Gehlot  Hemant  Sadri  Arif M.  Ukkusuri  Satish V. 《Transportation》2019,46(6):2419-2440

Hurricanes are costly natural disasters periodically faced by households in coastal and to some extent, inland areas. A detailed understanding of evacuation behavior is fundamental to the development of efficient emergency plans. Once a household decides to evacuate, a key behavioral issue is the time at which individuals depart to reach their destination. An accurate estimation of evacuation departure time is useful to predict evacuation demand over time and develop effective evacuation strategies. In addition, the time it takes for evacuees to reach their preferred destinations is important.
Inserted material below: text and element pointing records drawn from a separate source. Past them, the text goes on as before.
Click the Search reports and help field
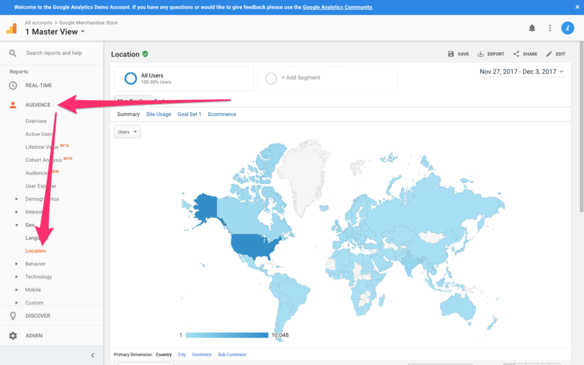tap(54, 53)
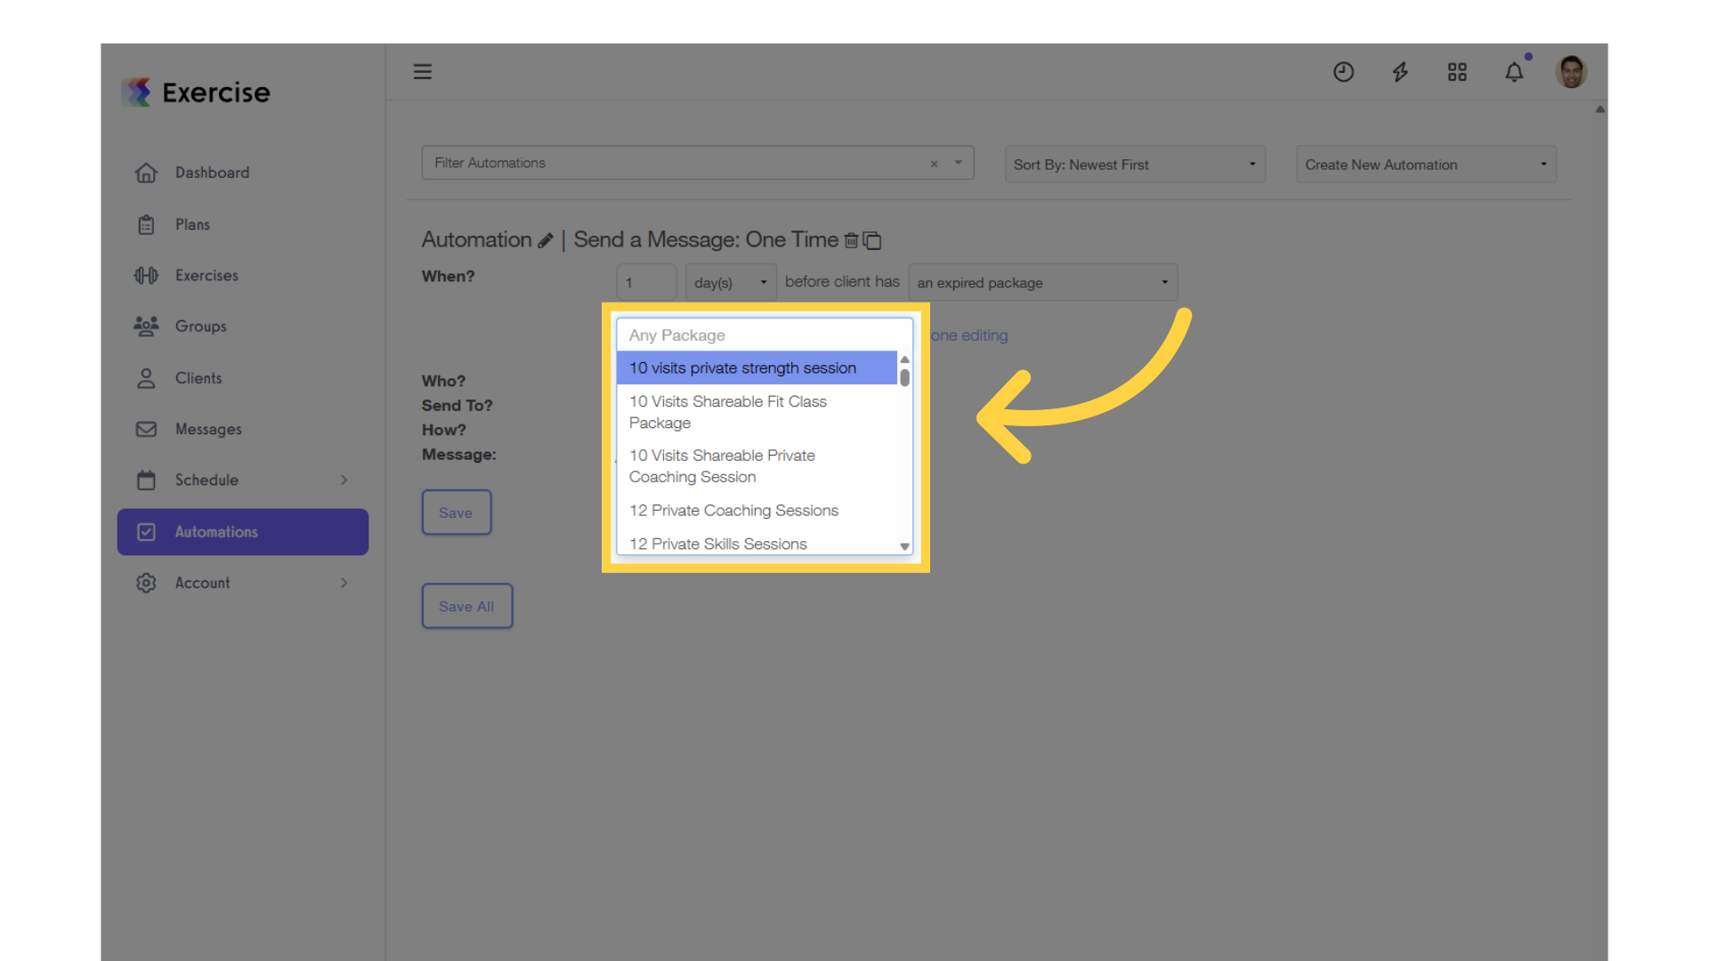Click the Save button

click(x=456, y=513)
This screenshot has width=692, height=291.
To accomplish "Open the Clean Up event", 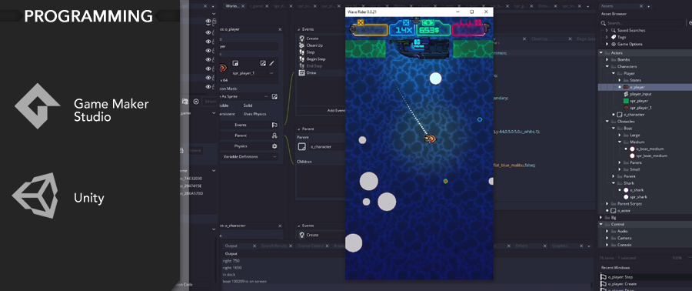I will [314, 45].
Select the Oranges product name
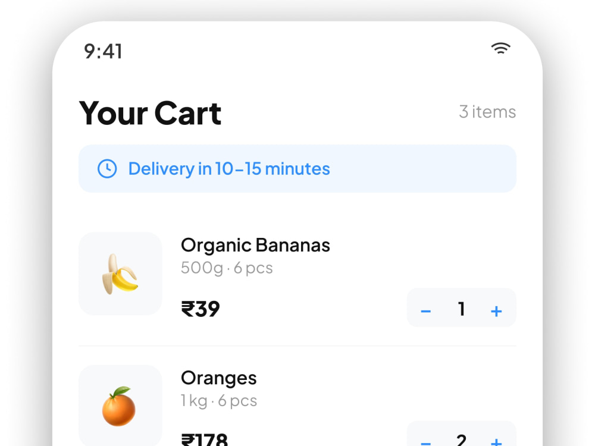595x446 pixels. (218, 378)
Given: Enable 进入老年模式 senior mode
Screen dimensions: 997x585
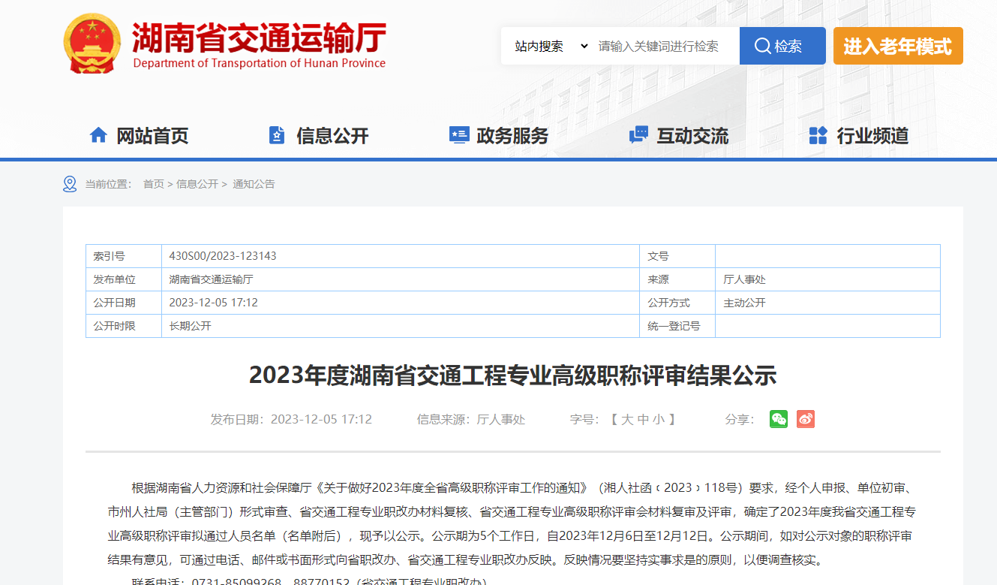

A holistic understanding of the factors that affect travel time is useful to emergency officials in controlling road traffic and helps in preventing adverse conditions like traffic jams. Past studies suggest that departure time and travel time can be related. Hence, an important question arises whether there is an interdependence between evacuation departure time and travel time? Does departing close to the landfall increases the possibility of traveling short distances? Are people more likely to depart early when destined to longer distances? In this study, we present a model to jointly estimate departure and travel times during hurricane evacuations. Empirical results underscore the importance of accommodating an inter-relationship among these dimensions of evacuation behavior. This paper also attempts to empirically investigate the influence of social ties of individuals on joint estimation of evacuation departure and travel times. Survey data from Hurricane Sandy is used for computing empirical results. Results indicate significant role of social networks in addition to other key factors on evacuation departure and travel times during hurricanes.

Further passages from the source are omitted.